The beach is actually millions of grains of sand. Rivers and the sea are actually trillions of drops of water. That delicious plateful of food in front of you is actually millions of atoms that came together to enchant you.
We think of babies as being something “small.” Or individuals as being “alone.” But babies and individuals are themselves made of tiny cells, each of which play their part in keeping their person operational. All these cells are only kept at optimum productivity by the fuel we give them – what we put inside our bodies – the food we eat and the beverages we drink.
If education is what helps us understand the world we live in, and our decisions are based on the information we receive from all sources, then mis-information can affect and cloud our judgment. The lore and laws of one period are turned over and voided in another as we learn more.

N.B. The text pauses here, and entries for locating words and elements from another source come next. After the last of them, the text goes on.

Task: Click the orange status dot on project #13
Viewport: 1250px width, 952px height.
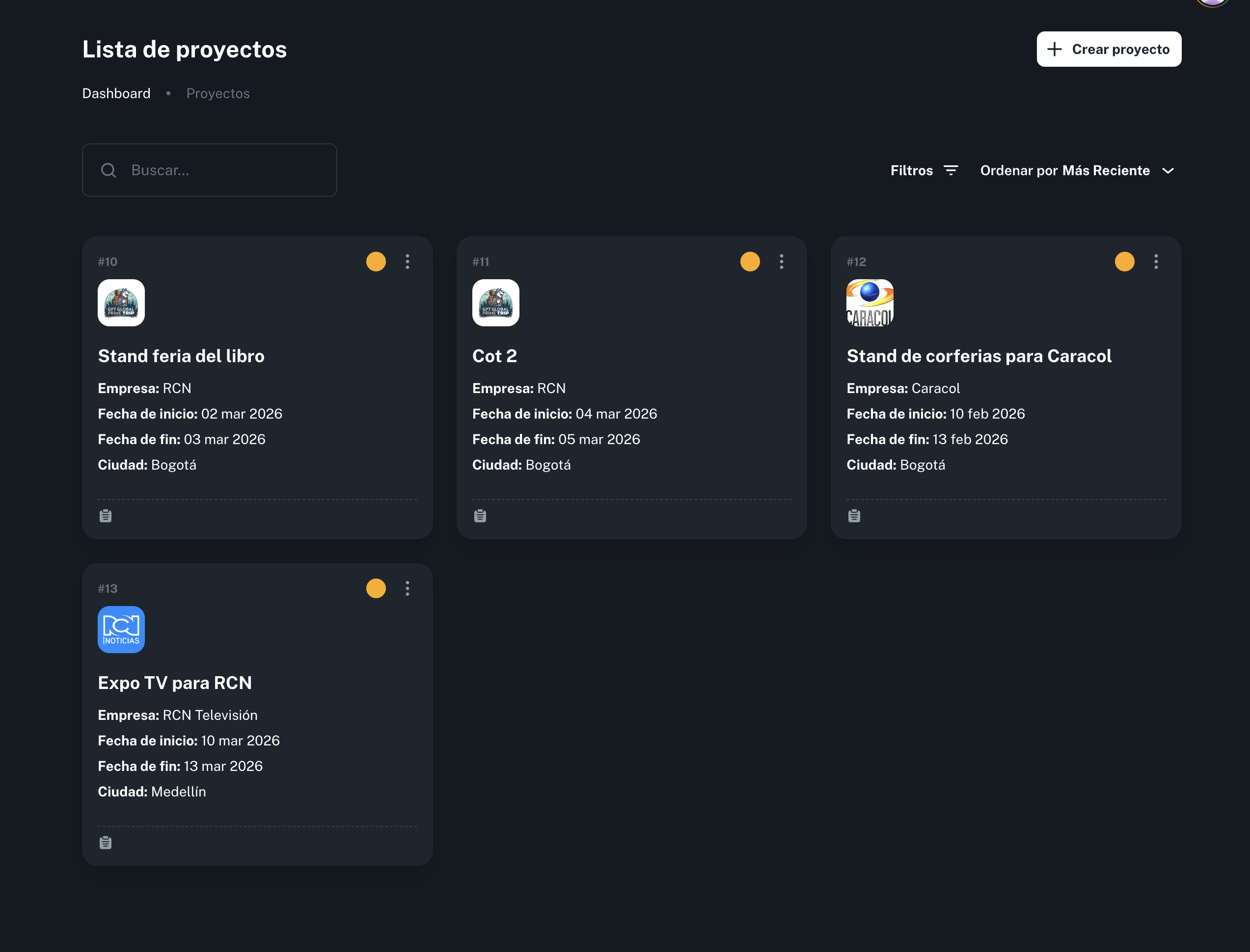Action: (376, 589)
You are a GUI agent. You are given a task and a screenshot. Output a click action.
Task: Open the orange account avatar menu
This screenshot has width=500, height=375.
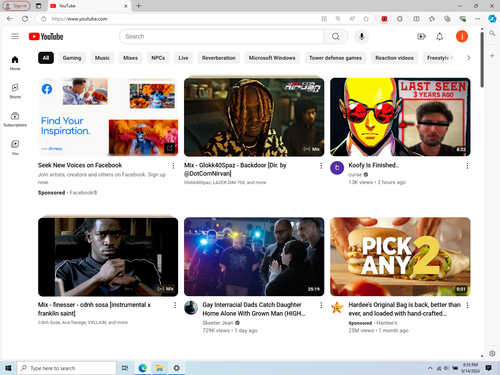click(462, 36)
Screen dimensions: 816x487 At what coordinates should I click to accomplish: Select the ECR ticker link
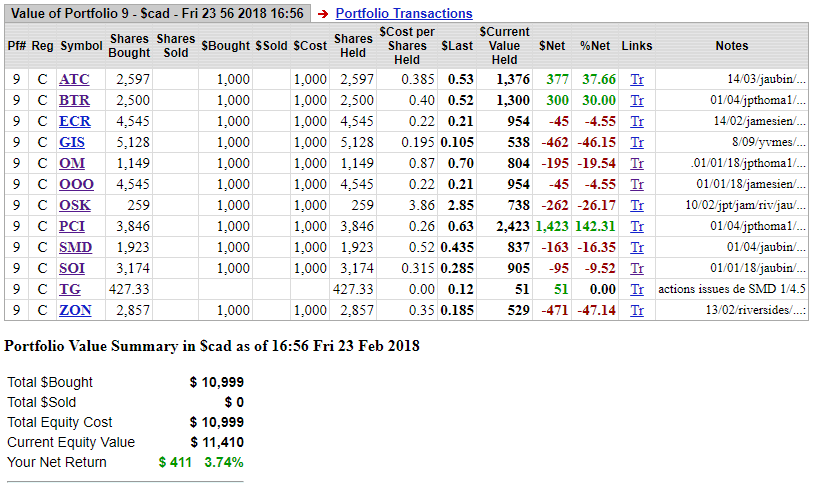[x=74, y=121]
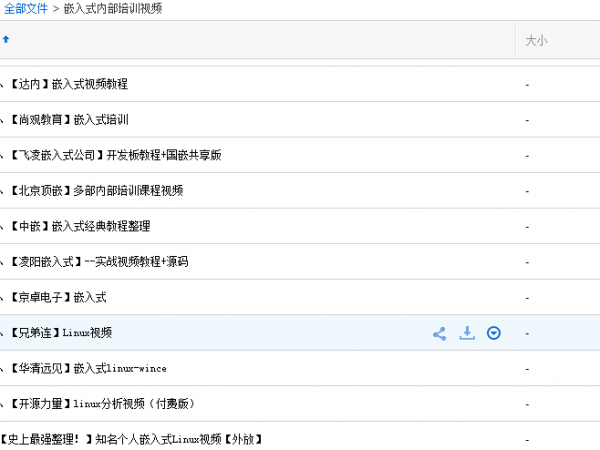Screen dimensions: 600x450
Task: Open 【凌阳嵌入式】实战视频教程+源码 folder
Action: pos(98,262)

Most of us subscribe to the fallacy that we do not have to take responsibility for what we do – that the “little candy wrapper” that we throw out of the “car window”, or “drop on the sidewalk,” is unimportant. Wrong. If we all took responsibility for our own “trash,” or paid the real cost of manufacturing our purchases, the world would be a very different place. If we each realized that “cheap” is not the only criteria to apply to purchases, that maybe paying more to ensure a real living wage to those involved in producing an item and getting it to market, is more important than a lower price for us, it would contribute to a more equitable world, which would benefit us all in the long run. Tiny actions, when multiplied by thousands or millions of people, become law- and life-changing movements.
It’s the last straw that breaks the camel’s back, the last drop of water that precipitates a landslide, the last degree of heat that erupts the volcano. The last one that precipitates the catastrophe only does it because of all the other increments that have been building up previously. Without all of them, nothing would happen. Each tiny accumulation builds up the crescendo to break the dam, precipitate the earthquake and the tsunami.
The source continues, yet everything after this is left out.